Amanda A. Maleszweski, Corporate Counsel for the Defendant, 35 State Street, Albany, NY 12207.

Dowling Law, PLLC, Attorneys for the Defendant, 12 Second Avenue, Rensselaer, NY 12144, By: Joanmarie Dowling, Esq., Of Counsel.

MEMORANDUM OF DECISION & ORDER

SPATT, District Judge.

This case arises from allegations by the Plaintiff Carol Arnold (the "Plaintiff") that her employer, the Defendant, the Research Foundation for the State University of New York (the "Defendant RFSUNY") discriminated against her in violation of the Family Medical Leave Act, 29 U.S.C. § 2601 (the "FMLA"), and the New York State Human Rights Law, N.Y. EXEC. LAW § 296 (the "NYSHRL"). Presently before the Court is a motion by the Plaintiff, pursuant to Federal Rule of Civil Procedure (Fed. R. Civ. P.) 15(a)(2) to amend her complaint to add seven additional party defendants; to modify one of her claims; and to add five more claims. For the following reasons, her motion is granted in part and denied in part.

I. BACKGROUND
A. The Alleged Facts
1) The Alleged Facts from the Original Complaint

The Plaintiff is a resident of Suffolk County in New York State. (Compl. at ¶ 4.) In August 2003, the Defendant RFSUNY hired the Plaintiff as a full-time temporary worker. (Id. at ¶ 6.) The Defendant RFSUNY is a 501(c)(3) non-profit educational domestic corporation that employs more than fifty (50) individuals. (Id. at ¶ 5). In November of 2003, the Defendant RFSUNY hired the Plaintiff to a full-time permanent position, and promoted her a year later in November of 2004. (Id. at ¶¶ 7, 9). The Plaintiff alleges that at all relevant times, she was an exemplary employee and received performance evaluations that rated her no less than "good". (Id. at ¶ 10).

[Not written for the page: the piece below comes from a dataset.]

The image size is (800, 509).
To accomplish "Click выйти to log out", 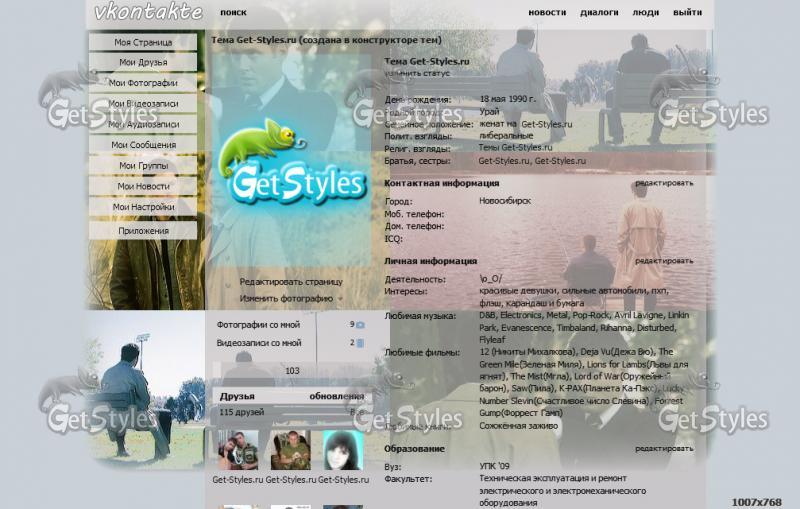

On October 8, 2013, the Plaintiff suffered a fractured/dislocated hip when she fell in her home and her injury required total hip replacement surgery. (Id. at ¶¶ 12, 13). The Plaintiff underwent surgery the next day on October 9, 2013, and took short-term disability leave from her employment from October 9, 2013 through December 27, 2013. (Id. at ¶¶ 13, 14). When the Plaintiff returned to work on December 27, 2013, she alleges that her manager Sheila Routh ("Routh") required her to work a reduced thirty (30) hour work week, despite the fact that it was neither desired by the Plaintiff nor was it medically required. (Id. at ¶ 16.) Although the complaint does not state when, the Plaintiff alleges that after she returned to work, she developed complications that caused her chronic pain and affected her ability to "bend[ ], lift [ ], think[ ], mov[e], and walk[ ]." (Id. at ¶¶ 17–19). The Plaintiff, at her doctor's direction, therefore requested to take leave under the Family Medical Leave Act so that she could care for herself. (Id. at ¶ 20).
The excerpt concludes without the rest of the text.